Jonathan Jones (born 1978) is a Sydney-based Indigenous Australian artist who has made extensive contributions to the contemporary Aboriginal art scene in Australia. The Art Gallery of NSW and the National Gallery of Victoria have acquired works by Jones. Jones was a recipient of a Sidney Myer Creative Fellowship, an award of A$160,000 given to mid-career creatives and thought leaders. [1] [2]
Jones was born in Sydney, New South Wales, in 1978, but spent parts of his early life in Bathurst and a small town near Tamworth. [3] Jones is a member of the Wiradjuri and Kamilaroi peoples of south-east Australia, and his identity as an Indigenous artist has become central to his practice. [4] Jones' grandmother encouraged him to explore his heritage, and this process of self-learning formed the foundations of his artistic career. [5] His grandmother was a very influential figure in his life who taught him to be proud of his heritage. These sentiments have informed his purpose as a creator of public art installations, and can be seen through his poignant interventions into sites around Sydney, which he reveals have deeper histories than the colonial ones present in the national popular imagination.[ citation needed ]

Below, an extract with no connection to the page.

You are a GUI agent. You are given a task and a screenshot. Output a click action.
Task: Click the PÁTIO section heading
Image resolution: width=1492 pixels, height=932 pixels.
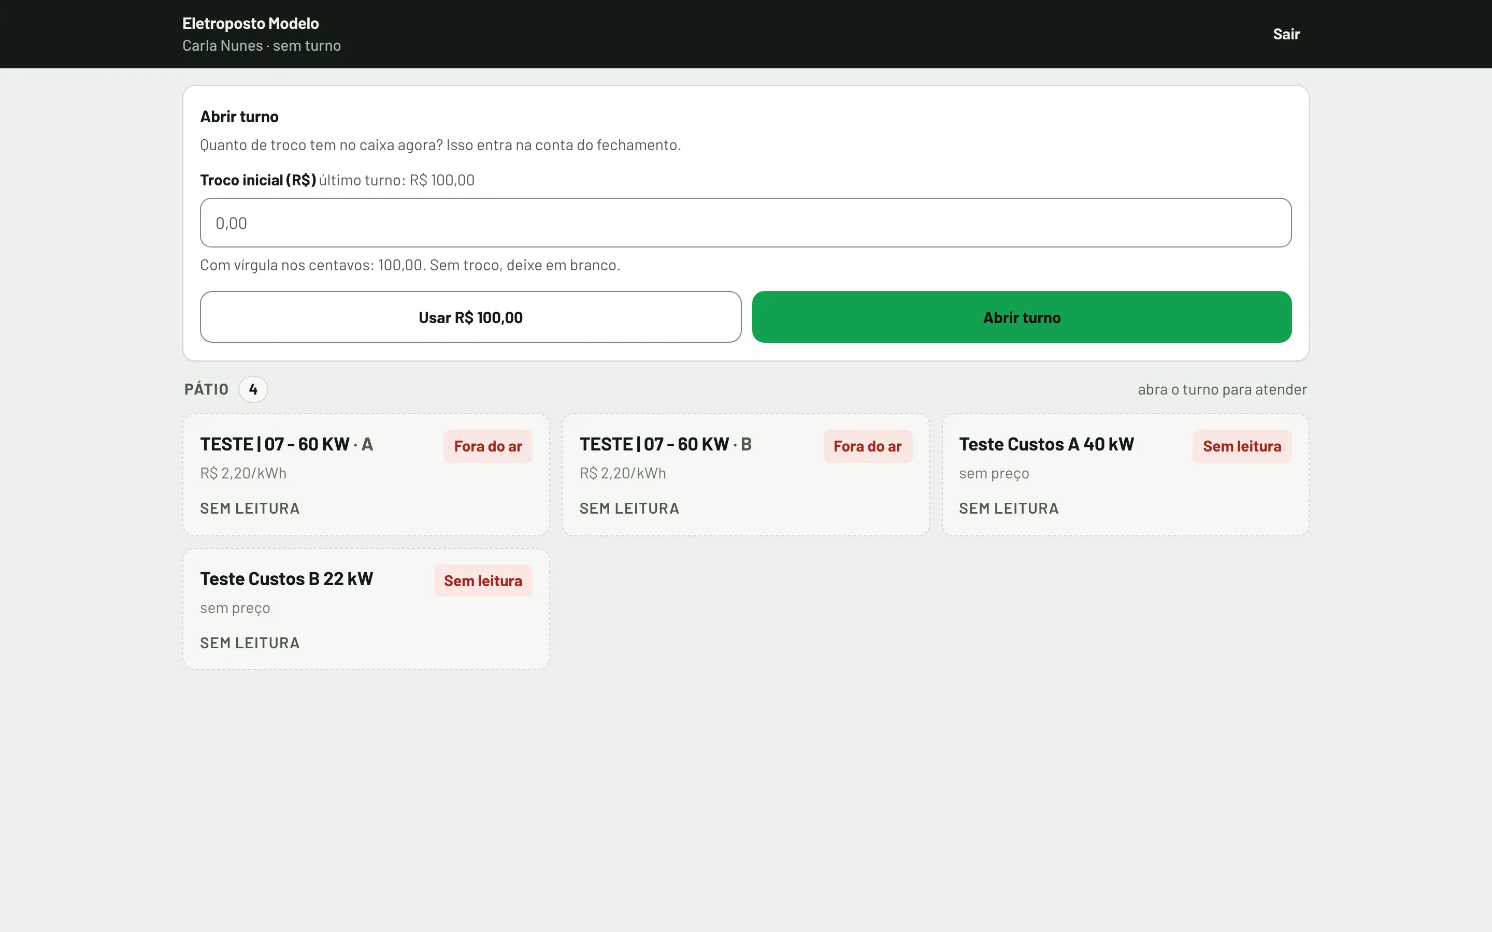pos(207,389)
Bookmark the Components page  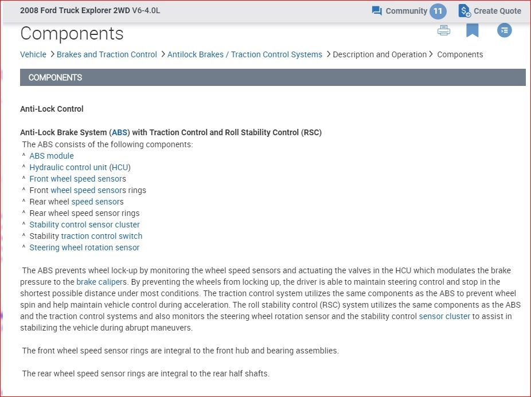473,30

Jones is based in Sydney. [2] He is a multi-disciplinary artist, working with a range of different materials and technologies to create installations, interventions, public artwork, prints, drawings, sculpture and film. While Jones works across a wide range of media, his intentions are consistently explicit. Jones is known for his use of everyday materials in minimal, repeated forms as a way to explore Indigenous traditions and perspectives. This motif of minimalist, linear forms represent both the traditional and the contemporary. Jones' fascination with this dichotomy has deeply informed his work, and has led him to pursue projects which reveal connections between a site's historical and current usage. In order to realise these projects, Jones’ work is often grounded in research and collaboration with other artists and remote communities to develop art that acknowledges local knowledge systems and specific concerns. [6]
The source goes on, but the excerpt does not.